**EXTRACT PROVIDED:**
Start of Block
Marijuana, Water Bills Approved by West Virginia Legislature
CHARLESTON (AP) — West Virginia lawmakers have voted to raise water-pollution limits, legalize medical marijuana, end school standardized testing aligned with the Common Core curriculum and hold a voter referendum this year on issuing $1.6 billion in bonds to rebuild state highways and bridges.
The House and Senate, which ended their two-month session Sunday, also passed a $4.1 billion general fund budget with no tax increases and steeper cuts to higher education and Medicaid than Gov. Jim Justice wanted. The move sets up a possible veto and extra session before the new fiscal year starts July 1.
Bills to revise sales, income and gasoline taxes all advanced but none were finally passed. A bill to authorize natural gas producers to drill when three-fourths of those with royalty rights agree also foundered.
Justice has already signed new laws to end regulation of about 2,300 above-ground storage tanks and to let industrial plants discharge cancer-causing and other chemicals based on the average flow in a waterway instead of its low flow, allowing larger discharges from individual sites. It also allows “mixing zones,” overlapping discharges from multiple sites.
“Water quality standards are the safe levels of pollutants that are allowed in our streams,” the West Virginia Manufacturers Association said, urging the change. “The standards are set so that such exposures are not harmful over long exposure periods.”
End of Block
**WHAT THIS TASK INVOLVES:** Continue the news article about the West Virginia Legislature's session from the point where it stops.

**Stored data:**
Start of Block
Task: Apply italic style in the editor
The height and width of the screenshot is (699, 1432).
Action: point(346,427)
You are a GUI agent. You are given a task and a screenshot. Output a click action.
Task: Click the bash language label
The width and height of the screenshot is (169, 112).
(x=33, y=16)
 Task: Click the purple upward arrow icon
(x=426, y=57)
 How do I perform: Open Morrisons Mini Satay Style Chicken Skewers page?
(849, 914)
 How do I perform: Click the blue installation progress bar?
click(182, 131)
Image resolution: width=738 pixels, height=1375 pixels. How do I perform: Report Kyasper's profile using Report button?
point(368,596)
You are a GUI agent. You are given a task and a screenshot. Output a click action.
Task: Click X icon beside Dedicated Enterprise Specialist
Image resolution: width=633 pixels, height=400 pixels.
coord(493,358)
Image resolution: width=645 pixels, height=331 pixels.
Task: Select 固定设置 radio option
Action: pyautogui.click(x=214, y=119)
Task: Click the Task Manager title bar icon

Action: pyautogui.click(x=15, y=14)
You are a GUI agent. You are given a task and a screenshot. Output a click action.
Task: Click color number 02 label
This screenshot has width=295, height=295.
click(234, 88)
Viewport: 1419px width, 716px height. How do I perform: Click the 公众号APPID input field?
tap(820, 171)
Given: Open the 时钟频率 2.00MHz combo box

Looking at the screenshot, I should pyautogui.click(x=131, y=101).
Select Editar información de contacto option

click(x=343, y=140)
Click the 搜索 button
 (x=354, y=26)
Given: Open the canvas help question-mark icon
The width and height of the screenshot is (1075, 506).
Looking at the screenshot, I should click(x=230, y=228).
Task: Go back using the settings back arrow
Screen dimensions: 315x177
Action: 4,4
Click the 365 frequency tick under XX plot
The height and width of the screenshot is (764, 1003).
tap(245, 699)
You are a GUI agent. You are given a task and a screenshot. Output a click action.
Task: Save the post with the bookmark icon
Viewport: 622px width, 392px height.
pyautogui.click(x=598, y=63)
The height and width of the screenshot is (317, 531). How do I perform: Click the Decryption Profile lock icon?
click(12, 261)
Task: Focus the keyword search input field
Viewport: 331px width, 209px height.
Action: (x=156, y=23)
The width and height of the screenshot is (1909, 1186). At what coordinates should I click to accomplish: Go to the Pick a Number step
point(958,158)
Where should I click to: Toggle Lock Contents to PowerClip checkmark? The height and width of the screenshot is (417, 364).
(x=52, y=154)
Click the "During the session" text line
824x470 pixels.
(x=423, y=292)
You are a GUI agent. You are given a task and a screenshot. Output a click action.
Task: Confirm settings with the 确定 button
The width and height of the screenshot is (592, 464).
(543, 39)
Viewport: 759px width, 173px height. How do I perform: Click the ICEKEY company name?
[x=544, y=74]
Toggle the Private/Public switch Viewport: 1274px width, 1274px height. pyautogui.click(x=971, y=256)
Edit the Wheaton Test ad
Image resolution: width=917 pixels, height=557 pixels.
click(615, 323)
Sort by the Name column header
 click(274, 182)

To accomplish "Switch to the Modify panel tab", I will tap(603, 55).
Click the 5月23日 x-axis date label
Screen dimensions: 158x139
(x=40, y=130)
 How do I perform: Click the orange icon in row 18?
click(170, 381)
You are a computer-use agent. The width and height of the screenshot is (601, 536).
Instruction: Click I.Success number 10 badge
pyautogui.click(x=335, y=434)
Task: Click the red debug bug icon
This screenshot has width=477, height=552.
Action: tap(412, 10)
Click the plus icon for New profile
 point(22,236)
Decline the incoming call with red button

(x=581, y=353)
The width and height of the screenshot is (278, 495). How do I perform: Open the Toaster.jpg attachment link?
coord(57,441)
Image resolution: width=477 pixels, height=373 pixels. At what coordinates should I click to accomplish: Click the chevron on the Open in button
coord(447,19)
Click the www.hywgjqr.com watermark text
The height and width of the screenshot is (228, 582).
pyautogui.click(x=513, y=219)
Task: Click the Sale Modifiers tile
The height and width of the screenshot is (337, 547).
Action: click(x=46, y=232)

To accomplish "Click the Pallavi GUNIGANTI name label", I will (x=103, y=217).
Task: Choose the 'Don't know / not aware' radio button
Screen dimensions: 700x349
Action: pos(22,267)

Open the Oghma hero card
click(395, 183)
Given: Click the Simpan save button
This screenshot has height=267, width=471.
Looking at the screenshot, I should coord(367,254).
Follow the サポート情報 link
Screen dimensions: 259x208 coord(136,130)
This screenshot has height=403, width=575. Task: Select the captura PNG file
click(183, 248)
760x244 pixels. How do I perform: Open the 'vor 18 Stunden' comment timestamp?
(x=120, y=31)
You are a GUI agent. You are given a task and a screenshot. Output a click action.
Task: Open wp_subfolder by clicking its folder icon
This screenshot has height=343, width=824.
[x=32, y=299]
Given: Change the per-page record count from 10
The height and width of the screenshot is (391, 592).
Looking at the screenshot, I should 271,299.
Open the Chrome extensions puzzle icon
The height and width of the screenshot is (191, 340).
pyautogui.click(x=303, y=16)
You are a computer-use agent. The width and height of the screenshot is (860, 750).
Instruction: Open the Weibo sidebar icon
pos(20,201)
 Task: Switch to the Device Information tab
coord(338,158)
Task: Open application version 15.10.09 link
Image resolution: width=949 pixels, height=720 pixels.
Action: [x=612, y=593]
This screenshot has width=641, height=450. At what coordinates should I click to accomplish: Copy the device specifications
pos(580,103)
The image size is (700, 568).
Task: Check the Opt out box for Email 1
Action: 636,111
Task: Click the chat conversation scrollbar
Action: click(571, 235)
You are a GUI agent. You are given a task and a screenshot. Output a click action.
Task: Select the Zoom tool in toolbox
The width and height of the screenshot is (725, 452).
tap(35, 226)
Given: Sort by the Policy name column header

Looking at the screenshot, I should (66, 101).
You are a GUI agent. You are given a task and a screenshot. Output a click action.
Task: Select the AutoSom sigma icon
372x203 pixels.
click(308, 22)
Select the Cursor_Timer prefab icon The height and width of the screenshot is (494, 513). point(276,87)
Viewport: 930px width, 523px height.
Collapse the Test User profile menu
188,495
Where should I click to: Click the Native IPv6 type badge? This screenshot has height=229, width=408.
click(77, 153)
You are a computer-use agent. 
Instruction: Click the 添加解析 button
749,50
End of Block
**RESPONSE:**
The West Virginia Rivers Coalition said there are issues especially with unknown results from mixing pollution discharges and not one example offered of a specific business that needed the change.
“I did not see one pro-environment measure even given consideration let alone passed,” Executive Director Angie Rosser said of the legislative session.
A bill backed by coal producers that passed both houses also would change measurements of related stream health, relying primarily on fish populations instead of insects.
Chris Hamilton, senior vice president of the West Virginia Coal Association, said the vote was overwhelming in support of the bill, which also modified regulations on diesel engines used underground and consolidated some state oversight boards.
The House and Senate agreed to legalize medical marijuana by prescription for patients who are terminally ill or who have seizures, cancer, chronic pain, post-traumatic stress disorder, AIDS and other specified conditions. Gov. Jim Justice said he’ll sign it. The bill doesn’t authorize smoking or patients growing their own plants. Patient identification cards could be issued starting July 1, 2019.
Both houses voted to criminalize “revenge porn,” posting someone’s intimate or sexually explicit images without their consent.
Both also voted to end $14 million in annual support for greyhound racing at the state’s two tracks. Justice vetoed that bill.
Lawmakers overrode an earlier Justice veto of legislation intended to clarify the West Virginia right-to-work law enacted last year. He said it’s currently before the state’s top court and that process shouldn’t be interfered with.
The bill approved by the Republican-controlled Legislature removes provisions from the law that would seem to exempt building and construction trade unions.
Enforcement has been blocked by a court injunction in a lawsuit brought by unions. They maintain the law illegally takes their assets since they still have to represent all employees in a union shop, including those that the law would allow to stop paying union dues.
Lawmakers voted to ban the current Smarter Balanced standardized tests in public schools that are aligned the Common Core curriculum.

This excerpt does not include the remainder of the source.